Pearson (1911) An Attempt to Correct Some of the Misstatements made by Sir Victor Horsley, FRS, FRCS, and Mary D. Sturge, MD

Legacies of Eugenics project

Questions of the Day and of the Fray number 3: Pearson, Karl. 1911. An Attempt to Correct Some of the Misstatements made by Sir Victor Horsley, FRS, FRCS, and Mary D. Sturge, MD, in their Criticisms of the Galton Laboratory Memoir: ‘A First Study of the Influence of Parental Alcoholism, etc.’ (London: Dulau and Co.). 42 pp.

Summary

This publication is a detailed attempt to correct widespread misstatements and misunderstandings resulting from the criticisms lodged by Sir Victor Horsley and Dr. Mary D. Sturge regarding the Laboratory’s foundational memoir on parental alcoholism.

Pearson vigorously defends the original memoir’s limited scope, which focused solely on the effect of parental alcoholism on the offspring as children. He argues that the critics incorrectly insisted the study should have traced effects beyond school age. He also defends the definitions used for ‘sober’ (not total abstinence, but moderate use that does not harm the home or individual’s health) and ‘alcoholism’ (drinking more than is beneficial, not necessarily “chronic alcoholism”).

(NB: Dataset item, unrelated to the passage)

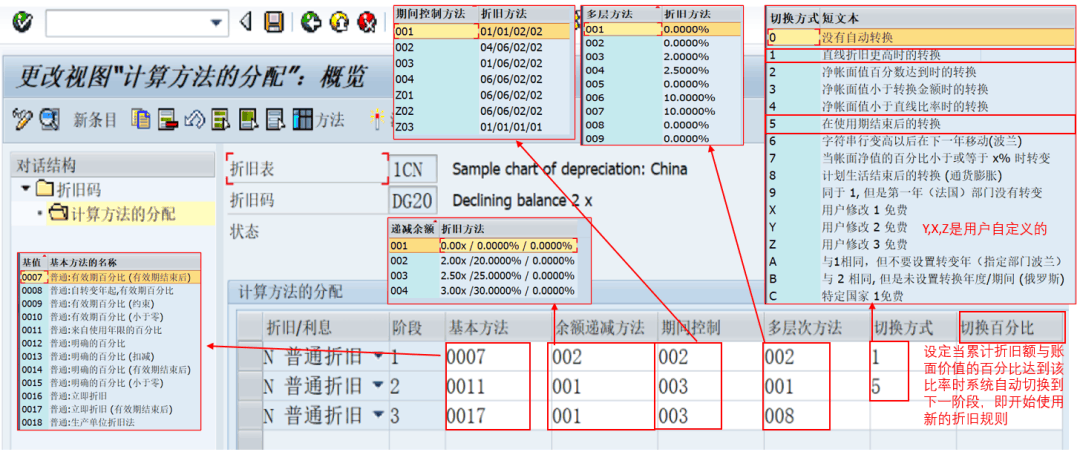
Task: Click the red Cancel icon
Action: 367,22
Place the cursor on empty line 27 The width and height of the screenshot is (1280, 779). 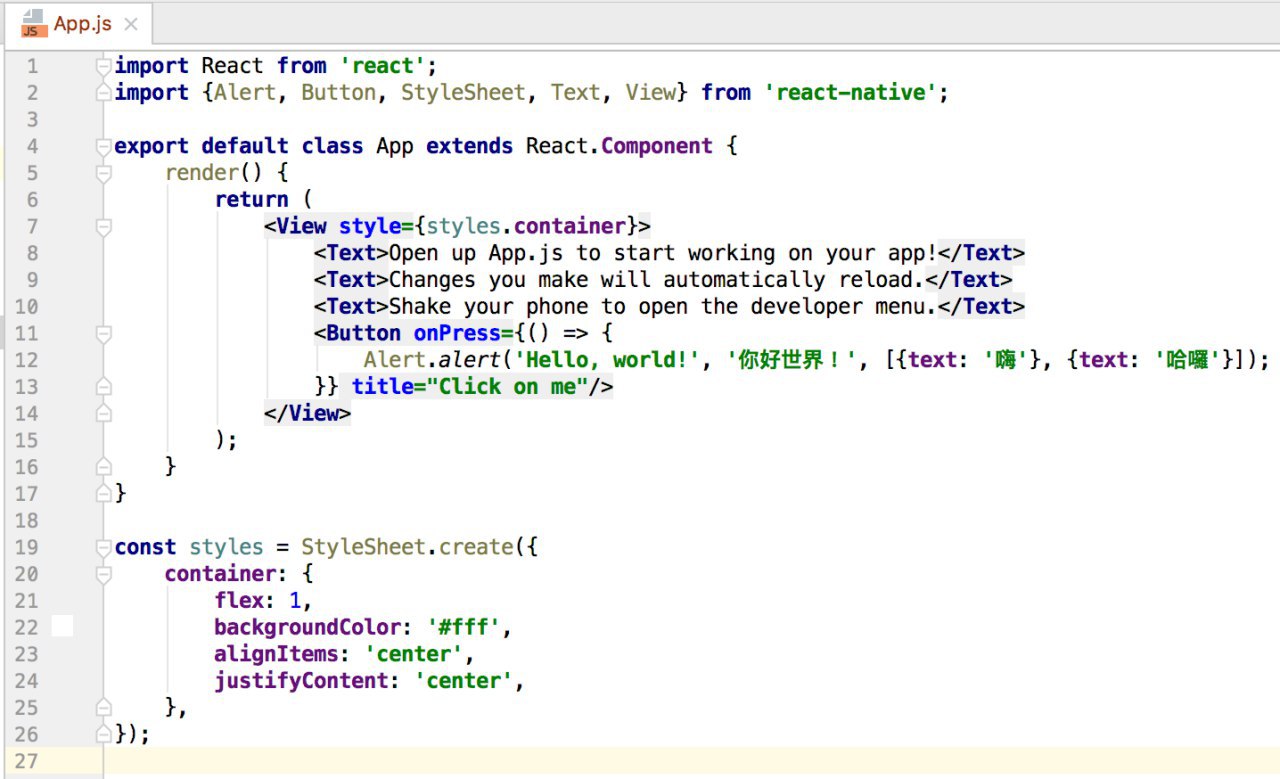[600, 761]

A major point of contention Pearson refutes is the critics’ assertion that the Laboratory claimed alcoholism causes “no appreciable detriment to the drunkard or his children”. Pearson clarifies that the memoir did find a higher death-rate among children of drinking parents (33–36 per cent.) compared to sober parents (25–28 per cent.). However, this excess mortality was attributed primarily to the differential home environment, including carelessness, accidents, overlaying, and burns, and only in a minor degree to toxic effects. Pearson demonstrates that critics used vague and inaccurate police statistics to dispute the role of negligence.

Furthermore, Pearson defends the wage data, which was used not as a measure of the current efficiency of the drinker, but as an indirect measure to ascertain whether the drinking parents belonged to an inferior stock ab initio. The finding that the wages of the alcoholic were only slightly less (1s. 1d. less on average) was used to argue that they were not initially inferior in physique or mentality to the sober population.

Ultimately, Pearson maintains that the toxic action of alcohol has been grossly exaggerated for propaganda. He concludes by emphasizing the growing view among scientific medical schools that alcohol abuse is often a product of a diseased mental condition (such as epilepsy or melancholic mania) and not the primary cause of degeneracy.